• _Problem statement_: The entries below hold a line with "Task: Select the gray gap zone rectangle" and a line with "Task: Click the green add icon in notes panel". Return those lines and all that lie between them, exactly and only.

(Saved data entries)
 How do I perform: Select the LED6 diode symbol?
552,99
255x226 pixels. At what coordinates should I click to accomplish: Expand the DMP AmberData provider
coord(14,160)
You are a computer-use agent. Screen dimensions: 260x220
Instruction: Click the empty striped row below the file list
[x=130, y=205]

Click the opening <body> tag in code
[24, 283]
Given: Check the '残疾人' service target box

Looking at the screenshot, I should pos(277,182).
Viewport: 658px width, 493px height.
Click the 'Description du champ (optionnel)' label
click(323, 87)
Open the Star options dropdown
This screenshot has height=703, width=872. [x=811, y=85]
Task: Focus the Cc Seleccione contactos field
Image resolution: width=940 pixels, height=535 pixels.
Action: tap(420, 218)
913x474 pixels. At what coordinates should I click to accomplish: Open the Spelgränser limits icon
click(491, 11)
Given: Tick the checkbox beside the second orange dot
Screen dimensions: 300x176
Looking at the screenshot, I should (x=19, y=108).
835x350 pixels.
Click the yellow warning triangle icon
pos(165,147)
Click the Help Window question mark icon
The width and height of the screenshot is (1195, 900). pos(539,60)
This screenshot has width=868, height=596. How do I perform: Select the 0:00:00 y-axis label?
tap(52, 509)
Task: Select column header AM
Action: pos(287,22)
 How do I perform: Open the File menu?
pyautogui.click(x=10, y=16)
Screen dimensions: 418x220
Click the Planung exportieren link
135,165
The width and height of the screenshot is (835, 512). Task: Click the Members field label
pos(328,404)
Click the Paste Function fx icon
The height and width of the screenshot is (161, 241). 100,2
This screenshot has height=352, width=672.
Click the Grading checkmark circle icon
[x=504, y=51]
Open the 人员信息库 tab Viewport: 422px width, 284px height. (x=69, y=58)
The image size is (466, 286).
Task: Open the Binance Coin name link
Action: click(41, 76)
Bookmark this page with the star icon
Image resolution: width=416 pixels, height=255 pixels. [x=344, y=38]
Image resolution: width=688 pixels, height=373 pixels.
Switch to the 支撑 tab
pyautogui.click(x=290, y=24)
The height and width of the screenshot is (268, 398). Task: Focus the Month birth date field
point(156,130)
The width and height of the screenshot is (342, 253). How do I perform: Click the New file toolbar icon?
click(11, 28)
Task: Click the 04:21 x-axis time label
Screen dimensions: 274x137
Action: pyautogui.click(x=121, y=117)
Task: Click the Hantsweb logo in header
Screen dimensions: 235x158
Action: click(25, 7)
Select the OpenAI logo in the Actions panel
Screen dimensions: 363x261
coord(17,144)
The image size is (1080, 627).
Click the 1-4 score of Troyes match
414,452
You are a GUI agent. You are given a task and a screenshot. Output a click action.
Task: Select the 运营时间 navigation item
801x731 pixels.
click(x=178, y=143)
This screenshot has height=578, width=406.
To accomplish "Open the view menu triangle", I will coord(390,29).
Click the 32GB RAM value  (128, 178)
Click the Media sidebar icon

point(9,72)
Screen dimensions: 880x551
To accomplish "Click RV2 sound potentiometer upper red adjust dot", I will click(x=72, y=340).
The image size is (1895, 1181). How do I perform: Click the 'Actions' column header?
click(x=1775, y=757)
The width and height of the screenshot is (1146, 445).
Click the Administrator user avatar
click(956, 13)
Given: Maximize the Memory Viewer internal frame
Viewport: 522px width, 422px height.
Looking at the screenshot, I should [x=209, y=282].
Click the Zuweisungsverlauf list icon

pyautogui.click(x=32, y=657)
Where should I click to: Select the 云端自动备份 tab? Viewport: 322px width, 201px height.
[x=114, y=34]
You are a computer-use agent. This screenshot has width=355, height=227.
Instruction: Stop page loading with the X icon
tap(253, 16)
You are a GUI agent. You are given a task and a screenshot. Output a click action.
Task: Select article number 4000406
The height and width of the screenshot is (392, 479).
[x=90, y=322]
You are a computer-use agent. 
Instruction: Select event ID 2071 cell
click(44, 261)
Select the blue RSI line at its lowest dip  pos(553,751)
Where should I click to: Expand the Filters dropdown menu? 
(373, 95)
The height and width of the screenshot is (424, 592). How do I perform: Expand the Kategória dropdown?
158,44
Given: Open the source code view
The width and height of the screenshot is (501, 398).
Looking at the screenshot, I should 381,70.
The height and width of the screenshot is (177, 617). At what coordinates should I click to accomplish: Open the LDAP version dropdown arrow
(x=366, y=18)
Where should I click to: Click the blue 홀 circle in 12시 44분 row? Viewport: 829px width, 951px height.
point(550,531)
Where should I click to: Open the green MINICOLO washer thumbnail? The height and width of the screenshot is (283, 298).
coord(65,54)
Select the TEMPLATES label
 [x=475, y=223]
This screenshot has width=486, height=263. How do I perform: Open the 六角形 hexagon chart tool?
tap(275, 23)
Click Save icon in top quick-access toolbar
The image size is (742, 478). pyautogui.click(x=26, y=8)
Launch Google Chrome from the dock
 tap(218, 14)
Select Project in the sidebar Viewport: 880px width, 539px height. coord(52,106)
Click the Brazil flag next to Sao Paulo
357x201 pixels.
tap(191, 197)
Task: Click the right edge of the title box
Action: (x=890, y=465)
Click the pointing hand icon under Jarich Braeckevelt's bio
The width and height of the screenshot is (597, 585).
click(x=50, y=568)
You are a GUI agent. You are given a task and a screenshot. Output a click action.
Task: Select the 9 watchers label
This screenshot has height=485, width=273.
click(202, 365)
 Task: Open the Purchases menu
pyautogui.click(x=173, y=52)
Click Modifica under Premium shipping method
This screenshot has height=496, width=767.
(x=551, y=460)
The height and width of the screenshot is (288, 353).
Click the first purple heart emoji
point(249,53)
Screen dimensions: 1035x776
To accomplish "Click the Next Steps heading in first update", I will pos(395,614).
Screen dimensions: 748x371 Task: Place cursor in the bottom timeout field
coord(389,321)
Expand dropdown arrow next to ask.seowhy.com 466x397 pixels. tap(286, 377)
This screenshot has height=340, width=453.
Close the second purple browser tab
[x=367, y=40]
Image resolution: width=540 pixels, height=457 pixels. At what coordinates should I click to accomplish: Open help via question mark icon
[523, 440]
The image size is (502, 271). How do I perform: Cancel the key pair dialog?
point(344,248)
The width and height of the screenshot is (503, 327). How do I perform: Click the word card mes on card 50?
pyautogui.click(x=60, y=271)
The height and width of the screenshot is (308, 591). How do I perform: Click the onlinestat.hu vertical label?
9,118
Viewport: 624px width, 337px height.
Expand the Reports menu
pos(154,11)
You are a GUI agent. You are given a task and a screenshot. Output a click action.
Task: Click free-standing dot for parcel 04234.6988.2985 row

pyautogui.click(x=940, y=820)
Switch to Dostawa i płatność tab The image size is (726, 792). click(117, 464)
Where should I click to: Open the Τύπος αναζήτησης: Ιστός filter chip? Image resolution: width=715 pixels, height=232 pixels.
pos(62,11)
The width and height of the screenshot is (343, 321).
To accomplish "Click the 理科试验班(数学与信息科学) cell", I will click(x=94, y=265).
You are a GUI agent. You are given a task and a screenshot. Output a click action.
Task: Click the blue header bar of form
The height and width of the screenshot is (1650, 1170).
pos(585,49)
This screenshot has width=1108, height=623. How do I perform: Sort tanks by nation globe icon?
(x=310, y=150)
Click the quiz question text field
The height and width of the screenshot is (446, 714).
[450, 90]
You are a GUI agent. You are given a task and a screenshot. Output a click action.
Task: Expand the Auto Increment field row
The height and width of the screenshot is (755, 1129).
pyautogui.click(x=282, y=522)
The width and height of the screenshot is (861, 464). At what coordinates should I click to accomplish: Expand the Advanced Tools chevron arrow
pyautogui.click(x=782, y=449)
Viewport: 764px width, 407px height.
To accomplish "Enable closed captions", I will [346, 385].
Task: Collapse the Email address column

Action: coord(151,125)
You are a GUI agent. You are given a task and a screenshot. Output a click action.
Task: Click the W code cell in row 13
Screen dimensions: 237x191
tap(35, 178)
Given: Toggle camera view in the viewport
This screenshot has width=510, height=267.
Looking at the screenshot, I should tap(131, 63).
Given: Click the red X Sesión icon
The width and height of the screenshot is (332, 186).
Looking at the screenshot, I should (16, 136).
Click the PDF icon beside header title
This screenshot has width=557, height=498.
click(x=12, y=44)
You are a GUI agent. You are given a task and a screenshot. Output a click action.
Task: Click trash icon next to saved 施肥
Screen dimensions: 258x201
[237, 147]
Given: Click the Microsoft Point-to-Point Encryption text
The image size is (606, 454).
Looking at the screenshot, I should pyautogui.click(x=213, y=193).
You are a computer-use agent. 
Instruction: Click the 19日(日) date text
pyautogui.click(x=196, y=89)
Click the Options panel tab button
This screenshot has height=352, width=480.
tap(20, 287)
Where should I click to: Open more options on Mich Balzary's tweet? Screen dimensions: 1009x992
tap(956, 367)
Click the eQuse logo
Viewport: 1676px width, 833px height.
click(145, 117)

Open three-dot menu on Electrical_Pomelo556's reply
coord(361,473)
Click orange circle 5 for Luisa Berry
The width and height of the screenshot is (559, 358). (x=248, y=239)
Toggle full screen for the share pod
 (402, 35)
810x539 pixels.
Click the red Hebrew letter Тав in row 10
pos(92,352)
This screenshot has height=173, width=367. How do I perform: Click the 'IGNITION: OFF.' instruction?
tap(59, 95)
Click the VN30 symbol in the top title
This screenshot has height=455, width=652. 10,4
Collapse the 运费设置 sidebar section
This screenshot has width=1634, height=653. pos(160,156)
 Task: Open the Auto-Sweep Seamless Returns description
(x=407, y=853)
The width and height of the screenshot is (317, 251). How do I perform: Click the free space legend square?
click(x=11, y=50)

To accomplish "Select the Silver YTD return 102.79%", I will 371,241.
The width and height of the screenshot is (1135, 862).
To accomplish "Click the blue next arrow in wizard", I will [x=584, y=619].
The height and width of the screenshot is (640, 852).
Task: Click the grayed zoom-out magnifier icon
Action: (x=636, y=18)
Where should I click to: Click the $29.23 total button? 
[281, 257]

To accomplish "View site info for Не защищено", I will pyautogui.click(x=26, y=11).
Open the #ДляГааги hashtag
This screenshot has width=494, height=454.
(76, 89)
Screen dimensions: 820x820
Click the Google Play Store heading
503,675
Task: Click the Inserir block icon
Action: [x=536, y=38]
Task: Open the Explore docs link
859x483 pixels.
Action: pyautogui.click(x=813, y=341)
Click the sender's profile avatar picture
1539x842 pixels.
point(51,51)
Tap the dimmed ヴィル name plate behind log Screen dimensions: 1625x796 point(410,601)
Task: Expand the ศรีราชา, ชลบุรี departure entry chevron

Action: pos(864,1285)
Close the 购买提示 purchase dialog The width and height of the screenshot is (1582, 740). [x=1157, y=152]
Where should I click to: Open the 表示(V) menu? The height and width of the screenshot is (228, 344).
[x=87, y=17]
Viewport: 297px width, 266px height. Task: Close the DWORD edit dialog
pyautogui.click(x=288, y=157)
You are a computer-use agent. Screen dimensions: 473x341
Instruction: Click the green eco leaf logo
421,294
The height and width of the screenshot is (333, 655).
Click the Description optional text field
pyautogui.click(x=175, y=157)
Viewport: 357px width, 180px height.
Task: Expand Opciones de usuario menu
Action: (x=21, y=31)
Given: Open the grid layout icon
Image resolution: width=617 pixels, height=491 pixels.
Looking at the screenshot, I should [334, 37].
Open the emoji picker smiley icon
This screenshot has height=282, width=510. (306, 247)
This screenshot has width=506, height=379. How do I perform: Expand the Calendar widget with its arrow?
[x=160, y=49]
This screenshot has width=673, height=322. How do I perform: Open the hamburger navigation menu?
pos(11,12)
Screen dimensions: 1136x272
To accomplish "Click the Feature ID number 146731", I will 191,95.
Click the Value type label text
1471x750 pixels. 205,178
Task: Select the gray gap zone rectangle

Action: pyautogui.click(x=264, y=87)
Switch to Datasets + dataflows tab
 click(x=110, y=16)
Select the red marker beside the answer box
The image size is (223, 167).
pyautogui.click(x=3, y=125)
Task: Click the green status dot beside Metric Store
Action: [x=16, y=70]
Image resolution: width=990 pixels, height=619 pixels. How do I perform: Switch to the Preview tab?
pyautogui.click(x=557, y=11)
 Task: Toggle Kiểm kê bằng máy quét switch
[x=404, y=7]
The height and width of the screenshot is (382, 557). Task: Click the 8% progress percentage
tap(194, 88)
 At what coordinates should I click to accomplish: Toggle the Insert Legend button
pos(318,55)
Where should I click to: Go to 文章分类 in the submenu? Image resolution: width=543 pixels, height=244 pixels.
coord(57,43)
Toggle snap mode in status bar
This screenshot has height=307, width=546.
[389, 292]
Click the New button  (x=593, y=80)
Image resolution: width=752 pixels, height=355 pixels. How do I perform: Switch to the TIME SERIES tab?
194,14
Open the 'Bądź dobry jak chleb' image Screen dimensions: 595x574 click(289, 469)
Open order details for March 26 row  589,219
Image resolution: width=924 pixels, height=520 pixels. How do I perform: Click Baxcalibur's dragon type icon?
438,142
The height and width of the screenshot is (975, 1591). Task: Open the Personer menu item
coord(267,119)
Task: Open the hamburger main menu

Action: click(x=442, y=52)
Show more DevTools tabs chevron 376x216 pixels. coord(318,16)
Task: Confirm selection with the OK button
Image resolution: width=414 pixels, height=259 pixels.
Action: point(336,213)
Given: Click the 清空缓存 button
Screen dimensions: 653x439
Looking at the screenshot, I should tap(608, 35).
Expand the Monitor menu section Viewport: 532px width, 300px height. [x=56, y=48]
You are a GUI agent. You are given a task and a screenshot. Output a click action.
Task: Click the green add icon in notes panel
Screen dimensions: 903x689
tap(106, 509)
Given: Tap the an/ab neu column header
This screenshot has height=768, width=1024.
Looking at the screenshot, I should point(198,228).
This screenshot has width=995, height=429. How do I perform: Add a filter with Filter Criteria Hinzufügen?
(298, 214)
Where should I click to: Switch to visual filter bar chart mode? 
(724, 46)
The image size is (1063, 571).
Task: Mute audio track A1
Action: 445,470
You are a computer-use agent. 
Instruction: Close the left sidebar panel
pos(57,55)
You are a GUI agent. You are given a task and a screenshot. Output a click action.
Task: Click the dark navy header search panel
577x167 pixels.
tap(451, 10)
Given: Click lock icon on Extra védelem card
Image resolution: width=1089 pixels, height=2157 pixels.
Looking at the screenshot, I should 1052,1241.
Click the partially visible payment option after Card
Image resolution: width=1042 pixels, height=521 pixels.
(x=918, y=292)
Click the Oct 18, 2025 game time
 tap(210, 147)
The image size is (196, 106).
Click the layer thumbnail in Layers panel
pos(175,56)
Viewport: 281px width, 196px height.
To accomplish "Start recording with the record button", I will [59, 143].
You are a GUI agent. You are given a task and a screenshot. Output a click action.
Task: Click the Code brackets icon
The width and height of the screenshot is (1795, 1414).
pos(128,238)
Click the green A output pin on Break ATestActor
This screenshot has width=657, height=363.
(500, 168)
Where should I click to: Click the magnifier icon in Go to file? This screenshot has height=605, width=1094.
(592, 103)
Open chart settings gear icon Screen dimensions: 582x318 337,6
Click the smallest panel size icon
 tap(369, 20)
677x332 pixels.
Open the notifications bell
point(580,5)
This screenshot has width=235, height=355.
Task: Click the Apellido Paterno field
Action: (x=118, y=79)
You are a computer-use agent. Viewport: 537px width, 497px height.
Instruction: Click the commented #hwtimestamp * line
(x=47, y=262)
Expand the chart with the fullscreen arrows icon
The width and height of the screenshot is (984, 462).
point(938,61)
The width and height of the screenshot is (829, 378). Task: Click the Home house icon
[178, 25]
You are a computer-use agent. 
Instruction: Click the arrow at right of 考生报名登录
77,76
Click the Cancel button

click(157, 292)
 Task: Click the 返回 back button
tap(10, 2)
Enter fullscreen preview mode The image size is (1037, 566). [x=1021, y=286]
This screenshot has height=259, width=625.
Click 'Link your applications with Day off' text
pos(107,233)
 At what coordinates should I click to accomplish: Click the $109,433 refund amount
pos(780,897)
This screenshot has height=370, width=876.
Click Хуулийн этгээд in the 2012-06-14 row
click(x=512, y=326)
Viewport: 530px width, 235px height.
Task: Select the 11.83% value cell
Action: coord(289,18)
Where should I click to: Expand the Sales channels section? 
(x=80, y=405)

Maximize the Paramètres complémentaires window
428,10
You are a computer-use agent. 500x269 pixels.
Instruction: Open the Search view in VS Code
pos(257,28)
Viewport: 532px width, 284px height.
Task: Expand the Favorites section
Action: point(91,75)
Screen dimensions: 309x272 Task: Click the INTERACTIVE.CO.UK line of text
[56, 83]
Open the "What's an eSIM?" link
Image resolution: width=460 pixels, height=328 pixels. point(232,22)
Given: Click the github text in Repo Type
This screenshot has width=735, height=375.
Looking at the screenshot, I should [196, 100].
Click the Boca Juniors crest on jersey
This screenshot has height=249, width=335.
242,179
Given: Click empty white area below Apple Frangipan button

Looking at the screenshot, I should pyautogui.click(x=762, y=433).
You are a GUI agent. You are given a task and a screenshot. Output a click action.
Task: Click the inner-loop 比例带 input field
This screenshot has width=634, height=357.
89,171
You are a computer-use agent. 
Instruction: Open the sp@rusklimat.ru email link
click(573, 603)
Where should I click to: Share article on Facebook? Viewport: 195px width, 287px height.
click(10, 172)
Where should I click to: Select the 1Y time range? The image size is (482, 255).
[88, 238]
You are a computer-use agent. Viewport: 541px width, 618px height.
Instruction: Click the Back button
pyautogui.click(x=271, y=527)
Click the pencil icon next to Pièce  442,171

• _Solution for this task_:
Task: Select the gray gap zone rectangle

Action: pyautogui.click(x=264, y=87)
Switch to Datasets + dataflows tab
 click(x=110, y=16)
Select the red marker beside the answer box
The image size is (223, 167).
pyautogui.click(x=3, y=125)
Task: Click the green status dot beside Metric Store
Action: [x=16, y=70]
Image resolution: width=990 pixels, height=619 pixels. How do I perform: Switch to the Preview tab?
pyautogui.click(x=557, y=11)
 Task: Toggle Kiểm kê bằng máy quét switch
[x=404, y=7]
The height and width of the screenshot is (382, 557). Task: Click the 8% progress percentage
tap(194, 88)
 At what coordinates should I click to accomplish: Toggle the Insert Legend button
pos(318,55)
Where should I click to: Go to 文章分类 in the submenu? Image resolution: width=543 pixels, height=244 pixels.
coord(57,43)
Toggle snap mode in status bar
This screenshot has height=307, width=546.
[389, 292]
Click the New button  (x=593, y=80)
Image resolution: width=752 pixels, height=355 pixels. How do I perform: Switch to the TIME SERIES tab?
194,14
Open the 'Bądź dobry jak chleb' image Screen dimensions: 595x574 click(289, 469)
Open order details for March 26 row  589,219
Image resolution: width=924 pixels, height=520 pixels. How do I perform: Click Baxcalibur's dragon type icon?
438,142
The height and width of the screenshot is (975, 1591). Task: Open the Personer menu item
coord(267,119)
Task: Open the hamburger main menu

Action: click(x=442, y=52)
Show more DevTools tabs chevron 376x216 pixels. coord(318,16)
Task: Confirm selection with the OK button
Image resolution: width=414 pixels, height=259 pixels.
Action: point(336,213)
Given: Click the 清空缓存 button
Screen dimensions: 653x439
Looking at the screenshot, I should tap(608, 35).
Expand the Monitor menu section Viewport: 532px width, 300px height. [x=56, y=48]
You are a GUI agent. You are given a task and a screenshot. Output a click action.
Task: Click the green add icon in notes panel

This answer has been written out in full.